Semantic Deduplication for RAG: Reducing Redundancy in Data

TL;DR #

Building a Retrieval-Augmented Generation (RAG) system on top of real-world logs is not as simple as it seems. You quickly discover an uncomfortable truth:

Most of your data is the same event repeated dozens of times.

This results in extremely bad downstream retrieval performance. To combat this, I developed a deduplication pipeline that reduced redundancy by up to 80%, combining:

hash-based exact filtering
lexical sliding-window suppression
temporal-aware embedding clustering

The key insight, however, is rather simple:

Understanding your data distribution can really simplify the problem statement.

Why solve big problem when you can solve small problem?
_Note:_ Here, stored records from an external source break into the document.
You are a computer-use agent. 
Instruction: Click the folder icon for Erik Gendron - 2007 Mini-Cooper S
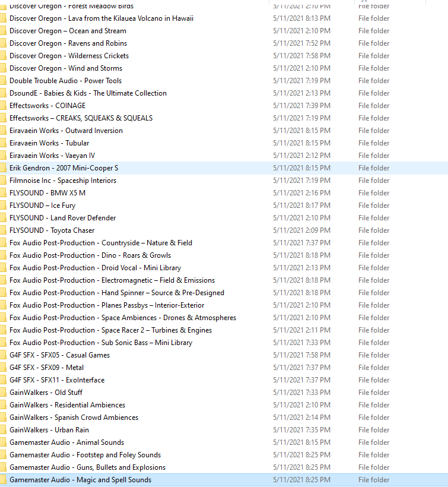3,168
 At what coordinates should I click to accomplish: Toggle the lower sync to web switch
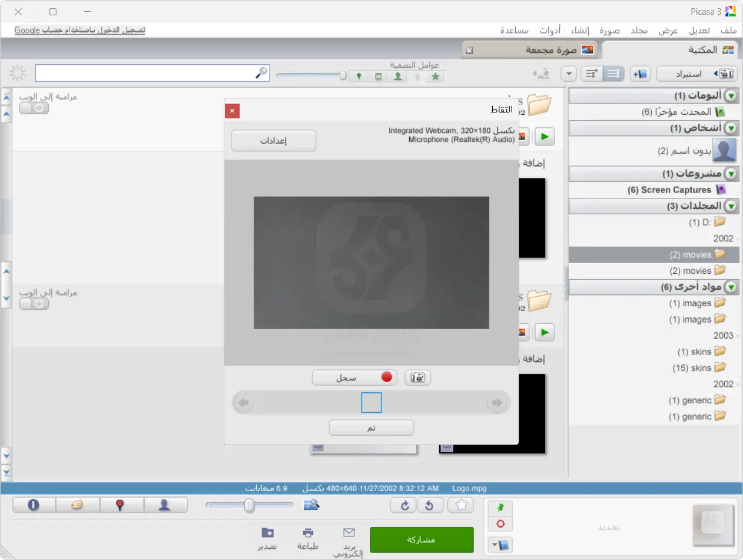34,304
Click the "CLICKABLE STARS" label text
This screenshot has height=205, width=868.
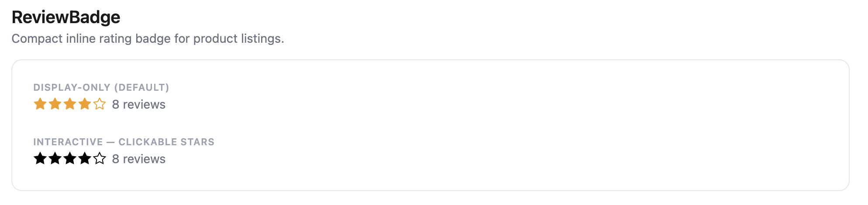166,142
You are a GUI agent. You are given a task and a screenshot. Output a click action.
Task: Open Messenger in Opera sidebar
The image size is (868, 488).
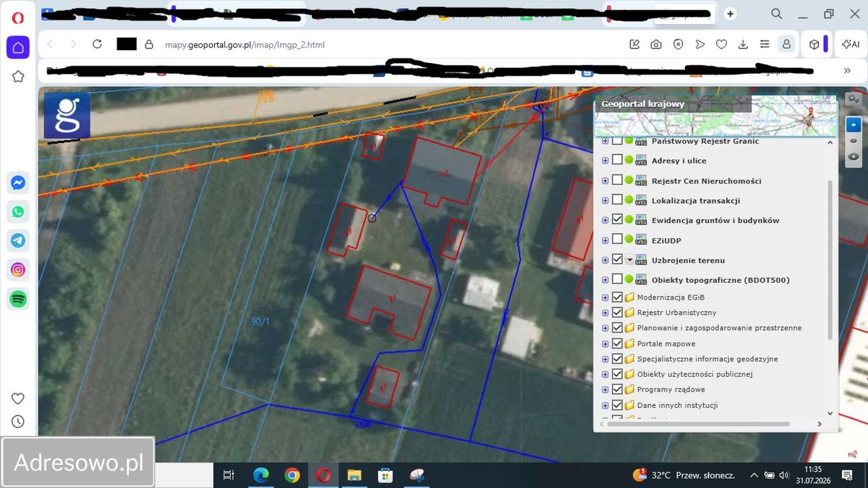[x=18, y=183]

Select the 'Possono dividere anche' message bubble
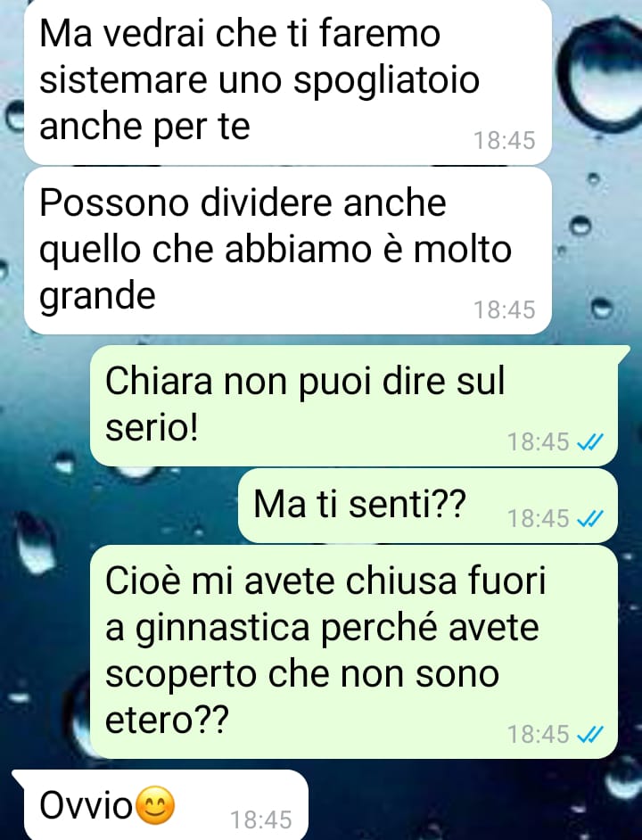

The Problem: When Duplicates Overwhelm Your RAG System #

Imagine you’re building a RAG assistant for a constant/streaming source of incoming text descriptions.
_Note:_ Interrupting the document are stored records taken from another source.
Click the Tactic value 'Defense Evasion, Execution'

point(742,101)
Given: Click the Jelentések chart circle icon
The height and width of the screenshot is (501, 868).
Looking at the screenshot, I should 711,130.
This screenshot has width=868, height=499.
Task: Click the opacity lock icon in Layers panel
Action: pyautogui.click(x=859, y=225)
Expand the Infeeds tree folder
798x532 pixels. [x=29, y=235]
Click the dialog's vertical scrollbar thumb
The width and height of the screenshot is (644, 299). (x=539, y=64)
Every few seconds, the system emits something like:

“A cat met a rat on the mat”
“A rat met a cat on the mat”
“A rat met a cat on the mat”
“On the mat, a cat met a rat.”
“The cat ate the rat on the mat”

and so on. In one day, you can easily get up to 600 logs of many near-duplicates, across multiple events.
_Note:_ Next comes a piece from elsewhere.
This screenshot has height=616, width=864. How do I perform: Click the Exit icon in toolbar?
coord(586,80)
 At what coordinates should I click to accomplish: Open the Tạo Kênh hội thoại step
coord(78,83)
At scale (across months and years), this creates serious issues:

First, retrieval quality degrades. Duplicates dominate your Top-K results: instead of retrieving diverse evidence, you retrieve the same entries phrased 12 ways. This creates a lot of noise downstream when you have to use the entries for whatever purposes.

Second, embedding compute gets wasted. The latency for embedding documents is not insignificant. Embedding documents where half are redundant is simply wasteful.

Thirdly, users get frustrated. Simple queries can return pages of repetitive context that are neither helpful nor useful.

You might argue that this is not a RAG problem, but rather an issue with the source; and to a certain extent i do agree. In an ideal world, we would have properly distinct and unique context entries that we can retrieve right off the bat. But alas, it is never that easy.

Making Deduplication work #

The very first and obvious step is to remove near identical copies. Doing levenshtein distance or Jaccard similarity based on your data is straight forward and simple, and probably could reliably remove a significant portion. However, this approach misses paraphrases completely.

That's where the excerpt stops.